Books vs. TV

Tuesday, September 4th, 2018

This week’s playlist:

Don’t Be Afraid if Nobody Loves You – Suede
Exile Rag – Kyle Craft
Discoverer – R.E.M.
Burning – The War on Drugs
I Am the Moment – Arthur Buck

There’s a lot of talk nowadays (certainly since I started working in bookselling back in the late nineties) that people don’t read as much as they used to. This is evidenced widely, from entire compartments on the London Underground peopled by phone-gazers, falling sales for career-authors whose cookie-cutter production-line half-arsed thrillers sold in higher numbers back in the seventies or eighties, to the proudly-delivered public utterances of Donald Trump, who’d clearly struggle to adequately read the words “unindicted co-conspirator” on the front page of the Washington Post, in big black 100-point type. The fear – amongst teachers, amongst employers, and certainly amongst publishers, is that people are just “watching stuff on their iPads instead”.

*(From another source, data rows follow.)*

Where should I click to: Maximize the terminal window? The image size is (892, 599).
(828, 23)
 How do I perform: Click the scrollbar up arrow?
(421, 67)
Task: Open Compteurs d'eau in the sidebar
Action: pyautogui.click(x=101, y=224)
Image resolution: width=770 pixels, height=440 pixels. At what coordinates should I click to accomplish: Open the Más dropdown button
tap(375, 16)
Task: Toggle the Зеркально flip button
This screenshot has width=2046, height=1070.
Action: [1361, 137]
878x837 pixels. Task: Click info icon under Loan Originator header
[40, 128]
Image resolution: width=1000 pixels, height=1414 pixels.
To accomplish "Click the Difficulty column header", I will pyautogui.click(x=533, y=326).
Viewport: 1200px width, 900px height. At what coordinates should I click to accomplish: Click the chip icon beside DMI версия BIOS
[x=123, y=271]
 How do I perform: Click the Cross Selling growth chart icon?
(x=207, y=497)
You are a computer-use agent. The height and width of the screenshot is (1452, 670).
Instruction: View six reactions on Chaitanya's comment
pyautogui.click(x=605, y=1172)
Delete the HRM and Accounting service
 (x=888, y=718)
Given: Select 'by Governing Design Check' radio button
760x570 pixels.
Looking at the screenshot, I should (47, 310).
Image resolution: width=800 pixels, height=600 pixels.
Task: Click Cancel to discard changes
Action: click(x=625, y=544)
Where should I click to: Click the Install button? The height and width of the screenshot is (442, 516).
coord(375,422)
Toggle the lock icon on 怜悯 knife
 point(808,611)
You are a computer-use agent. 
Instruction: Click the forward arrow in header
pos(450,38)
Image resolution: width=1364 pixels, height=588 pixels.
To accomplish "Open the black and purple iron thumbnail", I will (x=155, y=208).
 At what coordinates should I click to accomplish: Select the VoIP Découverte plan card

You have to take a long-term view. The humble novel evolved, a couple of hundred years after the invention of the printing press, as a means of giving people a supremely portable form of narrative entertainment. But technology has moved on, as has the art of storytelling itself. You could argue that the twelve part Netflix TV boxset is now the supreme form of narrative storytelling, and you could argue that the most exciting work in that area is now being done in this medium. And thanks to Steve Jobs, this is also a highly portable form of entertainment.

But it’s not entirely at the expense of books. Look at the sales of George R. R. Martin’s Song of Ice and Fire books in the wake of the television production of A Game of Thrones. Remember, too, that despite Ian Richardson and Andrew Davies’ iconic 1990 BBC adaptation, Netflix’s own House of Cards owes its life to the three Francis Urquhart novels written by Michael Dobbs. Amazon are currently launching a show about eponymous hero Jack Ryan, central character of a many a Tom Clancy novel. American Gods started life as a book, and so too have book to TV juggernauts like Wolf Hall, Endeavour (via Colin Dexter’s Inspector Morse) and even Orange is the New Black. Doctor Who was kept alive during the wilderness years 1990 – 2005 mostly by the original novels which spawned many ideas and writers involved in the ‘new’ version. And this codependency has been going on for -what?- the best part of 100 years. TV has always needed books. And books benefit hugely from the oxygen of publicity they derive from television.

All of which leads me to my actual point, which is that TV rights for my Winterhill series -which were created to inhabit the space between prose fiction and serial TV drama- are available to the highest bidder. I mention this purely on the off-chance that Abigail HBO is reading this while searching for new books to adapt for her TV channel. Until then you can read them on your Kindle, or indeed your smartphone or tablet if you’re running the Kindle app.

Let me quickly mention Simon Brew’s excellent new podcast Film Stories in which, from a place of quiet but deep love, Brew speaks about the great films of the last forty years, unscripted and with great knowledge, in a slightly more professional way than I used to manage in my old book podcast Five Minute Fiction, but following a similar format. In many ways it’s the podcast I’d aspired to make FMF. If you like films, (you can guess where this sentence is going) I think you’ll love Film Stories. You can follow the podcast on twitter at @filmstoriespod and subscribe to it wherever you get your podcasts.

I hope you are well. I’m doing OK. But you should never be afraid to ask for help if you’re a bit fed up with things.